◆ **Aim of the task**:
Would you repeat all the lines below, exactly as they stand?

[Extracted data entries]
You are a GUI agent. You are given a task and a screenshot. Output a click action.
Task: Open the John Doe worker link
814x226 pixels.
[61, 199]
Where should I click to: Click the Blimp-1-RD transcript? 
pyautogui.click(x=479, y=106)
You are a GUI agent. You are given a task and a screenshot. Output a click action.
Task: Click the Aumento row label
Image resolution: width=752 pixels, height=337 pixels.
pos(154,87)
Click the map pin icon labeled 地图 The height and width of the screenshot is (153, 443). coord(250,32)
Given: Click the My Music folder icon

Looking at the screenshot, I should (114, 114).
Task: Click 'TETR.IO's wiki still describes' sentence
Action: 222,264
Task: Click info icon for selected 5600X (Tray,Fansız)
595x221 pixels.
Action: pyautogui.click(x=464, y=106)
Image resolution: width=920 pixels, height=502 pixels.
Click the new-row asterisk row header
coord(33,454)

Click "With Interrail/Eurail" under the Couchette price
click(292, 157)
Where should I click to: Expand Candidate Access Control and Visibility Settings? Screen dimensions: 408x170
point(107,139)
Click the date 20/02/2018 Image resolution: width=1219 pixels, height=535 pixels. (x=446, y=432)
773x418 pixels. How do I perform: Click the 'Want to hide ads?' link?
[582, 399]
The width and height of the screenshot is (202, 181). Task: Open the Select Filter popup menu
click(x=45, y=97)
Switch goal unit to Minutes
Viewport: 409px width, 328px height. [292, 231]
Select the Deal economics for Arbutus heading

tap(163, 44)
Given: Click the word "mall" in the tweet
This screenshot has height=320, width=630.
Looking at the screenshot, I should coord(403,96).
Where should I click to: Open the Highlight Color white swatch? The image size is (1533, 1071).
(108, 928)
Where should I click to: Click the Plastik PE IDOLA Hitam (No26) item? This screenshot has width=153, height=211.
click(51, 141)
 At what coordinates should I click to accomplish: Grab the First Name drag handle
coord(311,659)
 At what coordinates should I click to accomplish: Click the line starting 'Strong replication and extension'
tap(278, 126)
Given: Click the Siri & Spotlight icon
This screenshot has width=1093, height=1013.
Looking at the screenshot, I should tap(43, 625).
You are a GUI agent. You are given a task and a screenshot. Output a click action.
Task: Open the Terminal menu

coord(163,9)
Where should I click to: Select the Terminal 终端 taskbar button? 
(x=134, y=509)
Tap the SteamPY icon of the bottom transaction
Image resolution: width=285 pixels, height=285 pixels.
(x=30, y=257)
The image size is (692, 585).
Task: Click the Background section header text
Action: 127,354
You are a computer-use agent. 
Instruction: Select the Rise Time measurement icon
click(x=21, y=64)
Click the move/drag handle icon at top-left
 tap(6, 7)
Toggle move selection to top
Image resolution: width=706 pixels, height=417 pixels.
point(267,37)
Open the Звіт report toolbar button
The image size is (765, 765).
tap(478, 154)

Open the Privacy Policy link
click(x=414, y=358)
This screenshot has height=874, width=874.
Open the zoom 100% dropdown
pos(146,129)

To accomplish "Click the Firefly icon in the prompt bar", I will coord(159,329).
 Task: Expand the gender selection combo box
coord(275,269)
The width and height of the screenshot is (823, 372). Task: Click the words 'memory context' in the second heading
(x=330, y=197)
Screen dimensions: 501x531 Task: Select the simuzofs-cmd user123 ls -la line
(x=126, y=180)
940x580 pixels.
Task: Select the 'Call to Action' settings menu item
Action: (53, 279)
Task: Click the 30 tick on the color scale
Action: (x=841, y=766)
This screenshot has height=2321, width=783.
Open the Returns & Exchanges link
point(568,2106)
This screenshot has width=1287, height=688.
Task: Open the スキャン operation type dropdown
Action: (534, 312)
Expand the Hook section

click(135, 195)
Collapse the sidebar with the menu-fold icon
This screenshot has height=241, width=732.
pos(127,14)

◆ **Result of the task**:
You are a GUI agent. You are given a task and a screenshot. Output a click action.
Task: Open the John Doe worker link
814x226 pixels.
[61, 199]
Where should I click to: Click the Blimp-1-RD transcript? 
pyautogui.click(x=479, y=106)
You are a GUI agent. You are given a task and a screenshot. Output a click action.
Task: Click the Aumento row label
Image resolution: width=752 pixels, height=337 pixels.
pos(154,87)
Click the map pin icon labeled 地图 The height and width of the screenshot is (153, 443). coord(250,32)
Given: Click the My Music folder icon

Looking at the screenshot, I should (114, 114).
Task: Click 'TETR.IO's wiki still describes' sentence
Action: 222,264
Task: Click info icon for selected 5600X (Tray,Fansız)
595x221 pixels.
Action: pyautogui.click(x=464, y=106)
Image resolution: width=920 pixels, height=502 pixels.
Click the new-row asterisk row header
coord(33,454)

Click "With Interrail/Eurail" under the Couchette price
click(292, 157)
Where should I click to: Expand Candidate Access Control and Visibility Settings? Screen dimensions: 408x170
point(107,139)
Click the date 20/02/2018 Image resolution: width=1219 pixels, height=535 pixels. (x=446, y=432)
773x418 pixels. How do I perform: Click the 'Want to hide ads?' link?
[582, 399]
The width and height of the screenshot is (202, 181). Task: Open the Select Filter popup menu
click(x=45, y=97)
Switch goal unit to Minutes
Viewport: 409px width, 328px height. [292, 231]
Select the Deal economics for Arbutus heading

tap(163, 44)
Given: Click the word "mall" in the tweet
This screenshot has height=320, width=630.
Looking at the screenshot, I should coord(403,96).
Where should I click to: Open the Highlight Color white swatch? The image size is (1533, 1071).
(108, 928)
Where should I click to: Click the Plastik PE IDOLA Hitam (No26) item? This screenshot has width=153, height=211.
click(51, 141)
 At what coordinates should I click to accomplish: Grab the First Name drag handle
coord(311,659)
 At what coordinates should I click to accomplish: Click the line starting 'Strong replication and extension'
tap(278, 126)
Given: Click the Siri & Spotlight icon
This screenshot has width=1093, height=1013.
Looking at the screenshot, I should tap(43, 625).
You are a GUI agent. You are given a task and a screenshot. Output a click action.
Task: Open the Terminal menu

coord(163,9)
Where should I click to: Select the Terminal 终端 taskbar button? 
(x=134, y=509)
Tap the SteamPY icon of the bottom transaction
Image resolution: width=285 pixels, height=285 pixels.
(x=30, y=257)
The image size is (692, 585).
Task: Click the Background section header text
Action: 127,354
You are a computer-use agent. 
Instruction: Select the Rise Time measurement icon
click(x=21, y=64)
Click the move/drag handle icon at top-left
 tap(6, 7)
Toggle move selection to top
Image resolution: width=706 pixels, height=417 pixels.
point(267,37)
Open the Звіт report toolbar button
The image size is (765, 765).
tap(478, 154)

Open the Privacy Policy link
click(x=414, y=358)
This screenshot has height=874, width=874.
Open the zoom 100% dropdown
pos(146,129)

To accomplish "Click the Firefly icon in the prompt bar", I will coord(159,329).
 Task: Expand the gender selection combo box
coord(275,269)
The width and height of the screenshot is (823, 372). Task: Click the words 'memory context' in the second heading
(x=330, y=197)
Screen dimensions: 501x531 Task: Select the simuzofs-cmd user123 ls -la line
(x=126, y=180)
940x580 pixels.
Task: Select the 'Call to Action' settings menu item
Action: (53, 279)
Task: Click the 30 tick on the color scale
Action: (x=841, y=766)
This screenshot has height=2321, width=783.
Open the Returns & Exchanges link
point(568,2106)
This screenshot has width=1287, height=688.
Task: Open the スキャン operation type dropdown
Action: (534, 312)
Expand the Hook section

click(135, 195)
Collapse the sidebar with the menu-fold icon
This screenshot has height=241, width=732.
pos(127,14)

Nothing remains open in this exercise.